What Jon Cruddas’s speech told us about Labour’s policy review

The head of Labour's policy review hints that a mass programme of housebuilding will be a priority for the party.

By George Eaton

Jon Cruddas’s speech to the Resolution Foundation last night on “earning and belonging” was, in common with all of his addresses, thoughtful, intellectually rich and imbued with a rare sense of history. But anyone hoping for specifics from the head of Labour’s policy review would have left disappointed. Cruddas described the review as being in its “first phase” and promised that over the next 12 months major pieces of work would be completed on “childhood, the Condition of Britain [Cruddas will deliver an IPPR lecture on this subject next Thursday], a British Investment Bank, infrastructure and voctional education”. After the 2013 conference, he added, the review would enter a “second phase” before the policies “distil into a manifesto and pledge cards” after the 2014 conference.

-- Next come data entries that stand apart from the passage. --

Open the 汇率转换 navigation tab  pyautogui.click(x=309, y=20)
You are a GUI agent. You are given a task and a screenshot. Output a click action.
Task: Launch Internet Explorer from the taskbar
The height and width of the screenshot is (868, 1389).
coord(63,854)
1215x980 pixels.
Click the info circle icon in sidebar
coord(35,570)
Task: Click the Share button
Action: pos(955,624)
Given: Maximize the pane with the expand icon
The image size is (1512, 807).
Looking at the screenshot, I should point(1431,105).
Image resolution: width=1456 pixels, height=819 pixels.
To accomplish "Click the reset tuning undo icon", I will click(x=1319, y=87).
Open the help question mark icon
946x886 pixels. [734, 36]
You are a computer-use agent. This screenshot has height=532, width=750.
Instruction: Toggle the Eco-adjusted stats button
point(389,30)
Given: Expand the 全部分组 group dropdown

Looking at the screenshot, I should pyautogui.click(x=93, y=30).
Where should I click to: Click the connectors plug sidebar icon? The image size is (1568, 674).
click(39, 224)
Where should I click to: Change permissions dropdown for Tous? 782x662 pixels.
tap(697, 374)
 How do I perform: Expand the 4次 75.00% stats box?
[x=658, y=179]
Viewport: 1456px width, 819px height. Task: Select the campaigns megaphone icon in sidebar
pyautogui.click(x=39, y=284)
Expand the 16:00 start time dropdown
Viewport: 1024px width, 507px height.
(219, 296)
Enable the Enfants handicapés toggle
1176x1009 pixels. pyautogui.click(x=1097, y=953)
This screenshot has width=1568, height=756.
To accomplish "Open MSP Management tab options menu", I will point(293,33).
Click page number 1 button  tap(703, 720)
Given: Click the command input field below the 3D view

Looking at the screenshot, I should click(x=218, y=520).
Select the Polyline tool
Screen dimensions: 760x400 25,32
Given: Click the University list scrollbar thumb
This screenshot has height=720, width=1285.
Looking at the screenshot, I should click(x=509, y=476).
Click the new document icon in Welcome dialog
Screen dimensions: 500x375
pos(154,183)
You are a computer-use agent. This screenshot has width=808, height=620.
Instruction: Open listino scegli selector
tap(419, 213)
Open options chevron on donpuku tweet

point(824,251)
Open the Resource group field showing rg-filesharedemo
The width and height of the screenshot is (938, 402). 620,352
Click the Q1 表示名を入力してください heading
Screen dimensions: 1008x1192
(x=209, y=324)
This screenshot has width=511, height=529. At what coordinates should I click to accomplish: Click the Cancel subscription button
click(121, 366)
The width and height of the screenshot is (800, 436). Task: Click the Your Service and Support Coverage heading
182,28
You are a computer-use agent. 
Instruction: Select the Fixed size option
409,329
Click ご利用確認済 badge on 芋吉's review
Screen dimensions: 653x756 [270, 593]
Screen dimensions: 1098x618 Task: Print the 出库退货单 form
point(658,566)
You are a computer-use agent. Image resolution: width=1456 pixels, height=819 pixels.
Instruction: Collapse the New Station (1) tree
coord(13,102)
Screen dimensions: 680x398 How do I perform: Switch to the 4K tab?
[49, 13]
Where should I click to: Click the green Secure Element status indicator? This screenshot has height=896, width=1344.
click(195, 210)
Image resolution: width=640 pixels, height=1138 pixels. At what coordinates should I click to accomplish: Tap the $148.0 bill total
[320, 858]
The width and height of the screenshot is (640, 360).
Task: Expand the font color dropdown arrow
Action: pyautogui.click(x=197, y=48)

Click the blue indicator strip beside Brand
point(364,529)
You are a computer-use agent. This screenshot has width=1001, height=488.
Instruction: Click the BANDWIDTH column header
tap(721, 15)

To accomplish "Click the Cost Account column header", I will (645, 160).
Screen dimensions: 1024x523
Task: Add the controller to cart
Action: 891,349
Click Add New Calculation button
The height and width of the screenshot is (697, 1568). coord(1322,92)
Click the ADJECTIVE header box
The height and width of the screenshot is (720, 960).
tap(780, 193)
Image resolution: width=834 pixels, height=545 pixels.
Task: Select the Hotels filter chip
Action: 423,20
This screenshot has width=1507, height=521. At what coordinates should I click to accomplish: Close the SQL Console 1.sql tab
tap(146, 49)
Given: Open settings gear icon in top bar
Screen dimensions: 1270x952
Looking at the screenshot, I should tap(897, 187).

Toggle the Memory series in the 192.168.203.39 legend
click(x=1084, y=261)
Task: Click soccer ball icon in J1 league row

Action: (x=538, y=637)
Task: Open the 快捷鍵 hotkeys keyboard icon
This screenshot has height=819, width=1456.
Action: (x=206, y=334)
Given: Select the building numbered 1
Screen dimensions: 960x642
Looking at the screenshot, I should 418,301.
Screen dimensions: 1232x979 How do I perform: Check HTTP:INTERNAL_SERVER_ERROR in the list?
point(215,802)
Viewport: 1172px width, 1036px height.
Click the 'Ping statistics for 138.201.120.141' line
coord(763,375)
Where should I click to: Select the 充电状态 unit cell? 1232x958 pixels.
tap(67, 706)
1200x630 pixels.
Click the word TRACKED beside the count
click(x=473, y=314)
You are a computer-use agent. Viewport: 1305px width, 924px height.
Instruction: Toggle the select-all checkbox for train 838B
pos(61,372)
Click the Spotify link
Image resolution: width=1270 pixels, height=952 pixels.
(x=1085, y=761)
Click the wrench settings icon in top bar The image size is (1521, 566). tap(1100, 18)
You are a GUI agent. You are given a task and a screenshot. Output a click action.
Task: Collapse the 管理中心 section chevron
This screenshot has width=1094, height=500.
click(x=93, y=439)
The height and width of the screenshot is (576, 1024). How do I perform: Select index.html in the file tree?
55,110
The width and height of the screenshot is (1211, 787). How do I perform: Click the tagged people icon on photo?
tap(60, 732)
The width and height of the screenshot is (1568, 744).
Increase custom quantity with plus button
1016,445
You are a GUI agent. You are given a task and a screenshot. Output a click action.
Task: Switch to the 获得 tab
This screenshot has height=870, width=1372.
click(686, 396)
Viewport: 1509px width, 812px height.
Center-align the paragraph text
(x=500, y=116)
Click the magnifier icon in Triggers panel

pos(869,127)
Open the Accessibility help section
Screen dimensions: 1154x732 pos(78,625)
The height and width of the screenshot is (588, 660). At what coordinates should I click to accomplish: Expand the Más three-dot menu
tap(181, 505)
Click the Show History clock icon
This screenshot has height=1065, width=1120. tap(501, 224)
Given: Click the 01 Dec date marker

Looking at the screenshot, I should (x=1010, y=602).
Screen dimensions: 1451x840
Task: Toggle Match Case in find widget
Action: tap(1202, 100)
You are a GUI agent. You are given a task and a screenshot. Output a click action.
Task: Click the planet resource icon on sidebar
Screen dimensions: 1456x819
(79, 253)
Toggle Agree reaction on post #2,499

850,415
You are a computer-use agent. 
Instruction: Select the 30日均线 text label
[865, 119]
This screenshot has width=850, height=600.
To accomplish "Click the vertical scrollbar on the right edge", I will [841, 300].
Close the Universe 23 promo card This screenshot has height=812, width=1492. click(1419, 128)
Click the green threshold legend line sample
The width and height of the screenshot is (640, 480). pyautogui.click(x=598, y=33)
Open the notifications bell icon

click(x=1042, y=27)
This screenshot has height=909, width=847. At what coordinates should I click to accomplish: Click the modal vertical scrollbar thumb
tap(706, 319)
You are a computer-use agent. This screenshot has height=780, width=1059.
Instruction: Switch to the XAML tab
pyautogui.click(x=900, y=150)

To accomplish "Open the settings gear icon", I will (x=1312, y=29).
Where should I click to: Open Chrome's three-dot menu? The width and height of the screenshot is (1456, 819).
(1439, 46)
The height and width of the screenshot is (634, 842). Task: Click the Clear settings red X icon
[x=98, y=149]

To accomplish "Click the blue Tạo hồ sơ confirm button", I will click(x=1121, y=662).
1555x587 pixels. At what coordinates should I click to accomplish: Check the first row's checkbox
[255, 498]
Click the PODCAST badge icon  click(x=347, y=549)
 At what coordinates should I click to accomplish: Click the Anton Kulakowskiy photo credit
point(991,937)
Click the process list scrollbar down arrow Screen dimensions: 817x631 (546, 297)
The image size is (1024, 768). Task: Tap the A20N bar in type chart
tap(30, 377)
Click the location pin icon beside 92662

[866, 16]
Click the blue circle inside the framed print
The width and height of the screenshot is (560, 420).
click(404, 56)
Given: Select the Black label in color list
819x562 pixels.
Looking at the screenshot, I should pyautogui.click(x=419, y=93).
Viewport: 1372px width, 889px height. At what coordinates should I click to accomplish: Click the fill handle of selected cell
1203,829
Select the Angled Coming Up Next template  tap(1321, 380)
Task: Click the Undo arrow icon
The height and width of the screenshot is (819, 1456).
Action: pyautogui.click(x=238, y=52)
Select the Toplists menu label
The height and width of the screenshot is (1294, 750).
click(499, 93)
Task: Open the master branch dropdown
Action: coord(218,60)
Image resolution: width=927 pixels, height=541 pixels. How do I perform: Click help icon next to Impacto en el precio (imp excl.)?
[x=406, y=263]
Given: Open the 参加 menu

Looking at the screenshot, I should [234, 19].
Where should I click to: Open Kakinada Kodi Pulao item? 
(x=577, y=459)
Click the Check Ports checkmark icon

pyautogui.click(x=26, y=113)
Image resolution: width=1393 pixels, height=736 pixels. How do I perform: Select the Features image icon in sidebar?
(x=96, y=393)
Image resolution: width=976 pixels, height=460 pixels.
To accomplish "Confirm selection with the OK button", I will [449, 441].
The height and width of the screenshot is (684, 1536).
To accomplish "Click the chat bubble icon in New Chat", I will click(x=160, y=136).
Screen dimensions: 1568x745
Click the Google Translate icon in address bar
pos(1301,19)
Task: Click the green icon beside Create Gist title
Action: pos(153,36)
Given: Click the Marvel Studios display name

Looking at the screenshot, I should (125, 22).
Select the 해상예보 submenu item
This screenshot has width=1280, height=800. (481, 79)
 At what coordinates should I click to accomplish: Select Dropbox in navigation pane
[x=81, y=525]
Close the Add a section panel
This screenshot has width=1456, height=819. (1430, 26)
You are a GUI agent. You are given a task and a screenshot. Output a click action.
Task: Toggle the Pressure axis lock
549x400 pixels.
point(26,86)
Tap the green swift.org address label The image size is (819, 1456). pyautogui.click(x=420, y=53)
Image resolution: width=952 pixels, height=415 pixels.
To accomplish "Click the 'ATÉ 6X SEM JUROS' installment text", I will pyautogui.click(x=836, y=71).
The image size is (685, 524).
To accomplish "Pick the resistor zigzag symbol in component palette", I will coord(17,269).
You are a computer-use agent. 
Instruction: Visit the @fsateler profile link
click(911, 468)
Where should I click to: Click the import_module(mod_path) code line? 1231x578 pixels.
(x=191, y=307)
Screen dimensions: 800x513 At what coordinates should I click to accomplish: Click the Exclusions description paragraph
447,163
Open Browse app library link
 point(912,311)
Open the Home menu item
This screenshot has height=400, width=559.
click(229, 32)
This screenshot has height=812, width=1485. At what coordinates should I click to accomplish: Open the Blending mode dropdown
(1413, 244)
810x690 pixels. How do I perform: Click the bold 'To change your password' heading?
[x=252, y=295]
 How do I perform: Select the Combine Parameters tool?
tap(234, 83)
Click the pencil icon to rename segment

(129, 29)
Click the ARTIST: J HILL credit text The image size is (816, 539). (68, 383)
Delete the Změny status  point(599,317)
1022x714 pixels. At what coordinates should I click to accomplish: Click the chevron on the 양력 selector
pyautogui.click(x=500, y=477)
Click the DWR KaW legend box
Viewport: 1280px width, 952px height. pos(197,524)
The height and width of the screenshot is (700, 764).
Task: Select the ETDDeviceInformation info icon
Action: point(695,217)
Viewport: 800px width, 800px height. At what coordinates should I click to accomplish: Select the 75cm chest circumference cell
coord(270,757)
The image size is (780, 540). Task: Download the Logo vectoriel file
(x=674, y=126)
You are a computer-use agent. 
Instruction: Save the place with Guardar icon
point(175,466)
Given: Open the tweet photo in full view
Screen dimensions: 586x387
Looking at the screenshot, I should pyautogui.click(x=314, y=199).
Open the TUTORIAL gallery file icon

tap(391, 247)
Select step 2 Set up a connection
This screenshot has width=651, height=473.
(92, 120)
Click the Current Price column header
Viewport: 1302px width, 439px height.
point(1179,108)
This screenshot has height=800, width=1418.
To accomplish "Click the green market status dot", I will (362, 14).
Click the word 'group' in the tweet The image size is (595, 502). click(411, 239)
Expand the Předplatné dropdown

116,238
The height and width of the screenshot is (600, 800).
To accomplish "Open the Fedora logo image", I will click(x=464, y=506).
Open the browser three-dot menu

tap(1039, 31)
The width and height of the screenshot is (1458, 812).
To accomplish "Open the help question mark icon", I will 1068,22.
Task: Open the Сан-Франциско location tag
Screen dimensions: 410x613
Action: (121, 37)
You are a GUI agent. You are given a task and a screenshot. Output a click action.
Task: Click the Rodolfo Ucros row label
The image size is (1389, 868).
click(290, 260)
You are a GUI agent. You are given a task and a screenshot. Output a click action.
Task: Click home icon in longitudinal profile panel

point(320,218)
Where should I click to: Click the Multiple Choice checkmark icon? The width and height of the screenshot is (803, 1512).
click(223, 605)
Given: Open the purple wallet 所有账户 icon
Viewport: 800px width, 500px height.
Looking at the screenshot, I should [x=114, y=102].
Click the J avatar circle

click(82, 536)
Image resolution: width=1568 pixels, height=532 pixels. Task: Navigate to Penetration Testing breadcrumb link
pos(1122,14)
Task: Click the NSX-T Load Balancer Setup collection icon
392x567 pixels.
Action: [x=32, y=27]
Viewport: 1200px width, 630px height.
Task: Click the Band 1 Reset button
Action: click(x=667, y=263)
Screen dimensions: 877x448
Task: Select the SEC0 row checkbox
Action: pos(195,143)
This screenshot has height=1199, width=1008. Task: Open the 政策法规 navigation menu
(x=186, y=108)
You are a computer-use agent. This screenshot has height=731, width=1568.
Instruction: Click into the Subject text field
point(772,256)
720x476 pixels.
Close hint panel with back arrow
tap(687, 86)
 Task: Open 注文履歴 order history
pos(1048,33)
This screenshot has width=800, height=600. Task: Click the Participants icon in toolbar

There were, however, several important hints of Labour’s priorities. In one of the most memorable passages, Cruddas lamented that while the government spends £1.2bn on housebuilding, it spends twenty times that amount on “rental payments to landlords”. Not only was this a good example of how Labour is seeking to reframe the debate around welfare policy (Cruddas referred to “rent payments”, rather than housing benefit), it also suggested that one of the party’s key pledges will be a mass programme of housebuilding. 

In another intriguing section of the speech, Cruddas spoke of how Labour was exploring new ways of holding “our public institutions” to account and generating “a sense of ownership and responsibility”. He cited the BBC, the police, Parliament and the City of London. Tessa Jowell’s recent piece for the Telegraph calling for the BBC to be turned into “the country’s biggest mutual, with 26.8 million licence-fee payers as its shareholders”, is a good example of the form this could take in practice. 

The line that has attracted the most attention is Cruddas’s warning that “simply opposing the cuts without an alternative is no good.” (He added: “It fails to offer reasonable hope. The stakes are high because when hope is not reasonable despair becomes real.”) 

On one level this is a statement of the obvious. But it also points to a significant divide in Labour between those who believe there is nothing wrong with the economy that a bit of Keynesian stimulus won’t fix and those who believe that capitalism needs to be fundamentally remade (Raf has neatly characterised this as a battle between Brown Labour and Blue). Cruddas’s words made it clear that he intends to position Labour on the latter half of this divide.